▶ **What is being asked**: Copy out each line of the listing below where the string "Toggle" appears.

▶ **Entries provided**:
>>>>

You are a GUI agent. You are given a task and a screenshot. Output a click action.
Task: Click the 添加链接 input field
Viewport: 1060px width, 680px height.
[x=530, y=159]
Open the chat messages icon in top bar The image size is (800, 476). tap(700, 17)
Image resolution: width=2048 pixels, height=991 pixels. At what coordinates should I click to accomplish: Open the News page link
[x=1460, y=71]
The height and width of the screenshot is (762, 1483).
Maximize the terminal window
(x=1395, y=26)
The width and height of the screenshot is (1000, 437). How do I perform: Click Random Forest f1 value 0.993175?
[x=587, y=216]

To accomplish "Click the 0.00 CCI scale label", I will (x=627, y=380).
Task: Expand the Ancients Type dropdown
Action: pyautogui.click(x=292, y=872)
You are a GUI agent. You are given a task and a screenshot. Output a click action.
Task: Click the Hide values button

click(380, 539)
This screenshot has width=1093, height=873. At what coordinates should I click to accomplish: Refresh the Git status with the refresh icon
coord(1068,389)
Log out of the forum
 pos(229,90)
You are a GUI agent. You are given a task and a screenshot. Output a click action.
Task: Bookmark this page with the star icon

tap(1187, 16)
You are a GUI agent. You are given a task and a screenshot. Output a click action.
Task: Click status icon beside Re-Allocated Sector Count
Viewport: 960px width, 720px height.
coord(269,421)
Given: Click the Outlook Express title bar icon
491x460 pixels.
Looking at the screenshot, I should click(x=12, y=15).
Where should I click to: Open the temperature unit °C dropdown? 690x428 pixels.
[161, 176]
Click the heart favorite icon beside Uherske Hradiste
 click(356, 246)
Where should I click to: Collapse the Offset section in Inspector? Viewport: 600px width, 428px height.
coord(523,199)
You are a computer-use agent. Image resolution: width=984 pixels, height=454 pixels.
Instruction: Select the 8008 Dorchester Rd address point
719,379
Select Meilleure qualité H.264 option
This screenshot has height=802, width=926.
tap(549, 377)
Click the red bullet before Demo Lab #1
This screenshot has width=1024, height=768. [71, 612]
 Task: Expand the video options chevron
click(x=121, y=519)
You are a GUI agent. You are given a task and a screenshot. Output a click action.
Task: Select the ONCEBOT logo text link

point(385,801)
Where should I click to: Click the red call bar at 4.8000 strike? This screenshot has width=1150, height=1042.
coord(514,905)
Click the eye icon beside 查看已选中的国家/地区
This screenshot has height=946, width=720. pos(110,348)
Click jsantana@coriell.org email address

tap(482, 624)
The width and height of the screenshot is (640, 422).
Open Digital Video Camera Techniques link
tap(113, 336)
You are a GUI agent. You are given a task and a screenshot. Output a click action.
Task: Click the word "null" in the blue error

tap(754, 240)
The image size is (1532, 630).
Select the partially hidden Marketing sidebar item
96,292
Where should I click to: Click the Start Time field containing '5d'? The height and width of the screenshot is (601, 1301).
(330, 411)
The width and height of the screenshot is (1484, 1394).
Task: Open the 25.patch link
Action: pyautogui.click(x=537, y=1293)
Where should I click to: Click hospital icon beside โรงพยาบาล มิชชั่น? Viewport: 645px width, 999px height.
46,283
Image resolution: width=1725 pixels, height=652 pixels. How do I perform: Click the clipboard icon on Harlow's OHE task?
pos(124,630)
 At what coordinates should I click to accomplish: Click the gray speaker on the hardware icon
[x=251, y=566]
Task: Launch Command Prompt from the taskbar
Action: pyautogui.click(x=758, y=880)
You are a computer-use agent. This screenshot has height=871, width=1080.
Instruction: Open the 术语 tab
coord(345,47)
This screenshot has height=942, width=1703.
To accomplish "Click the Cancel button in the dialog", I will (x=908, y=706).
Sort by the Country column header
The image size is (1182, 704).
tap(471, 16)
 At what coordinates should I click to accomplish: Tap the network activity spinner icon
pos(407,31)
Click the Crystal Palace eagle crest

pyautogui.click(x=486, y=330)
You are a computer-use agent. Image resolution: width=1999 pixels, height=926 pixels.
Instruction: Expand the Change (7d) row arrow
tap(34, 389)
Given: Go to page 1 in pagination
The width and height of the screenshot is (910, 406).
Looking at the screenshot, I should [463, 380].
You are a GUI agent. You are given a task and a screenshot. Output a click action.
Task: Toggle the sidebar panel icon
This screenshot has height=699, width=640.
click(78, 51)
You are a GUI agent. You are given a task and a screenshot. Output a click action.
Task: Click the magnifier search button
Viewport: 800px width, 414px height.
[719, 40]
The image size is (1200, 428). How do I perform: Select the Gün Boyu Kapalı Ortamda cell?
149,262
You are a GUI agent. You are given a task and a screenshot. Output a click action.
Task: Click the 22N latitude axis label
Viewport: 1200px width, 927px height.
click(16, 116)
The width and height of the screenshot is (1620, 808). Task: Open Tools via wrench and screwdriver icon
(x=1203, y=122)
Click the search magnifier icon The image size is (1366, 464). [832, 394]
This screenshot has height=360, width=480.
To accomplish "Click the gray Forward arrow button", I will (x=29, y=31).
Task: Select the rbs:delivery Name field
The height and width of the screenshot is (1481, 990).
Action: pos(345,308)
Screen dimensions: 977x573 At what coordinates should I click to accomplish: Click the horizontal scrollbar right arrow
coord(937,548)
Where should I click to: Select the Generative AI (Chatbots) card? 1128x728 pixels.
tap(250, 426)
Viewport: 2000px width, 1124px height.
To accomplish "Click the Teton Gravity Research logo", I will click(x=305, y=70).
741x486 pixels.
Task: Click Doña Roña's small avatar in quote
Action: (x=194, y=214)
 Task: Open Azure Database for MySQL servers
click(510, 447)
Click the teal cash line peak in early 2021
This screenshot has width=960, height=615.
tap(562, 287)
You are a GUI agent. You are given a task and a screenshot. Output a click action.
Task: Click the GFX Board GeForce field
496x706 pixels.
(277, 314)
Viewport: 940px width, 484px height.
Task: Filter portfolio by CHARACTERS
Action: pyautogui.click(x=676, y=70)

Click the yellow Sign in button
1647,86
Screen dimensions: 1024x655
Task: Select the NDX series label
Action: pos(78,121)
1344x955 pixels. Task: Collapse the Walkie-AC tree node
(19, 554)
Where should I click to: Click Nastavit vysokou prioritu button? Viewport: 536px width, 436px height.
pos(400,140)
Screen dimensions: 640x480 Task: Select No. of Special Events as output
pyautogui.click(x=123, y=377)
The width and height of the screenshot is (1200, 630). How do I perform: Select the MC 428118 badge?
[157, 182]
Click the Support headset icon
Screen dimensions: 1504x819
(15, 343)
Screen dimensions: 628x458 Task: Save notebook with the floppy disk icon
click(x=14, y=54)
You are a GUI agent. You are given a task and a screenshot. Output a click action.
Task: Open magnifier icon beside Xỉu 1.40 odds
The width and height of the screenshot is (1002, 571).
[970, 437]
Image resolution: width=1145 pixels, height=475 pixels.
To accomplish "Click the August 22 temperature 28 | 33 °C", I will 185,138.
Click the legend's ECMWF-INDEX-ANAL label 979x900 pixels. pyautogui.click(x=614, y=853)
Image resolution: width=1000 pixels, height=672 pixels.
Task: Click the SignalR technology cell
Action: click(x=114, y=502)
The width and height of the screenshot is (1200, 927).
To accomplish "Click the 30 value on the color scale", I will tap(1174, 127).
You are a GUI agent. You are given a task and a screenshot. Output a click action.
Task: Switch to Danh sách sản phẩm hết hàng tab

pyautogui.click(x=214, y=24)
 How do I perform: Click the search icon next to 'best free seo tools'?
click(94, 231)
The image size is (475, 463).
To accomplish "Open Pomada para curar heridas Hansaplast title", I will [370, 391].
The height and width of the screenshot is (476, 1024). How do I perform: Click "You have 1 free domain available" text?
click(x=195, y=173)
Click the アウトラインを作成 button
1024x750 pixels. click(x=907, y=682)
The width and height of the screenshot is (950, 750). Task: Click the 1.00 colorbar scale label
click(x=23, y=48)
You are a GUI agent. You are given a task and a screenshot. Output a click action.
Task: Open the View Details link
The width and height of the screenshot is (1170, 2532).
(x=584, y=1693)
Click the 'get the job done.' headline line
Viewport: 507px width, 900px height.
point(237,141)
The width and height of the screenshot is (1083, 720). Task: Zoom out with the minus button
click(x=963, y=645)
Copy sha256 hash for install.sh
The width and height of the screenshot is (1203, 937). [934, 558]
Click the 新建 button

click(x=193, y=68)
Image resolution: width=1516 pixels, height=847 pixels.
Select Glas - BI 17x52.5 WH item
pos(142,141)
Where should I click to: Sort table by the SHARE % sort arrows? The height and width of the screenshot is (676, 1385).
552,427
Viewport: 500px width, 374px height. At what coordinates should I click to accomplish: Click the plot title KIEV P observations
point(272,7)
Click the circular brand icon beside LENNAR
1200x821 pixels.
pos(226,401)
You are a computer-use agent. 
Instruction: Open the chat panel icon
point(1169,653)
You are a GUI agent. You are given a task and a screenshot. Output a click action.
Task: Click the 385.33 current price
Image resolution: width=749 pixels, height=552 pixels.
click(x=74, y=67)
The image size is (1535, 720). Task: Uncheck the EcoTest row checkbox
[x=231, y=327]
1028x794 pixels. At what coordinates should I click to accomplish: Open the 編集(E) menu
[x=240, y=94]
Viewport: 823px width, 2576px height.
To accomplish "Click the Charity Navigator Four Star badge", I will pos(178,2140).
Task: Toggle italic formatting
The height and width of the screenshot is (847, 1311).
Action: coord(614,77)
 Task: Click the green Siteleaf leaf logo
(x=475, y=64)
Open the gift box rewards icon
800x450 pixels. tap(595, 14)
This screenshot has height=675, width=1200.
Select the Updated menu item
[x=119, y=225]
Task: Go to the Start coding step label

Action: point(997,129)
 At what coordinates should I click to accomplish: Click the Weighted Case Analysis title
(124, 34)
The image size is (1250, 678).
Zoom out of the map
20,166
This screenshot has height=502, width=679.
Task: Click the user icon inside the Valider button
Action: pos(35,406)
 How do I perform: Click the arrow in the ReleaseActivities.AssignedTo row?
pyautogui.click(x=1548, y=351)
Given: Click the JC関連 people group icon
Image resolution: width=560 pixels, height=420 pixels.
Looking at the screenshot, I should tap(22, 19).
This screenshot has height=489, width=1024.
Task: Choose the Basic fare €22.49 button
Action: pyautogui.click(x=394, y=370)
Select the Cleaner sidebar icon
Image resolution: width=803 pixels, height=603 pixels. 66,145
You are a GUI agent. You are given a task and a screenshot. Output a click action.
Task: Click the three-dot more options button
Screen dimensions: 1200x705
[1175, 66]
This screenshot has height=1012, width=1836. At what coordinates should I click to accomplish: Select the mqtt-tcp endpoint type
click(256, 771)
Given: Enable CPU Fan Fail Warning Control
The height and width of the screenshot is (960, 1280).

<<<<

▶ **Expected output**:
Task: Toggle the sidebar panel icon
Task: Toggle italic formatting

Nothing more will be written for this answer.